I’m the mother of two school-age children, so this time of year, my mind is cluttered with schedules of end-of-the-year performances, Little League playoffs, summer vacation reservations and just what to do with a year’s worth of school projects that are making their way home each day and piling up on my dining room table.
Last week, however, I had the privilege of being asked to attend a committee meeting in Bangor for the Good Shepherd Food Bank, which distributes 7.9 million pounds of food to agencies around the state each year and helped feed 70,000 people last year.
I heard statistics that, at least for a moment, pushed all of those other issues aside – and suddenly, hunger was on my mind.
With mills closing and businesses downsizing at every turn, food banks, pantries and soup kitchens are seeing a greater need than ever. The faces of those who are lining up for free bags of groceries or a free hot meal have changed in this state. With additional cuts threatening every state agency, the need is expected to grow even greater.

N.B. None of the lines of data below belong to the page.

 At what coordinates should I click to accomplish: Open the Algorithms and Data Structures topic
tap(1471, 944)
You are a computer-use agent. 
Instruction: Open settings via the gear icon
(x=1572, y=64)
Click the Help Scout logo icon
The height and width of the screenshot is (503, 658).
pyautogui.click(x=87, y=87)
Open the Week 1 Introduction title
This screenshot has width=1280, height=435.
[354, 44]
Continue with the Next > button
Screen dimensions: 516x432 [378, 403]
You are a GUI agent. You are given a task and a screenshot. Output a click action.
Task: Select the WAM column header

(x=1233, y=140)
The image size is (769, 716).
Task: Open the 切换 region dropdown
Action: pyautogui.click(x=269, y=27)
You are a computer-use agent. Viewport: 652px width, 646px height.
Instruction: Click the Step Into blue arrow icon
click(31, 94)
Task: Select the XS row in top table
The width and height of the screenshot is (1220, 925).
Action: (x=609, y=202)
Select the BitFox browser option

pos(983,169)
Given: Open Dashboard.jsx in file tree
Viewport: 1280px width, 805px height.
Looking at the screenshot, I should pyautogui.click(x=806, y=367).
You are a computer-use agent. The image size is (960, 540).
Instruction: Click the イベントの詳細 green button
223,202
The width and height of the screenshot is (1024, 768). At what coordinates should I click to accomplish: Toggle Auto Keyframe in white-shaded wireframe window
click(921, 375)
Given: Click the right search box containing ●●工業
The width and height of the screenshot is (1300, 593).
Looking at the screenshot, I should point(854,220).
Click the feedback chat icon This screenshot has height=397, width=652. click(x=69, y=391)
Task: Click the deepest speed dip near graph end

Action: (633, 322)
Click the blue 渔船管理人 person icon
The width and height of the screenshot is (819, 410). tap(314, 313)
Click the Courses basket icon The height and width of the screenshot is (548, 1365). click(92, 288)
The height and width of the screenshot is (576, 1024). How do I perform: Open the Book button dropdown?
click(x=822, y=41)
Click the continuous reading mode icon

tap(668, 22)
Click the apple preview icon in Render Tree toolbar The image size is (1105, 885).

“We are seeing more and more young families. We are seeing men and women who never thought they would have to rely on a food pantry or a soup kitchen to feed their families,” said Bill Rae, executive director of Manna Inc. in Bangor.
It got me thinking about what it must feel like the first time you walk into such a place and ask for help.
“They feel the exact same way you would feel,” Rae said matter-of-factly. “There is a sense of humiliation in the beginning. They feel defeated.”
Rae reaches out to those men and women, reminding them that by coming to the food pantry or the soup kitchen, “they are taking care of their family.”
“Sometimes when you tell them that, you will see just a bit of a shine in their eye,” he said.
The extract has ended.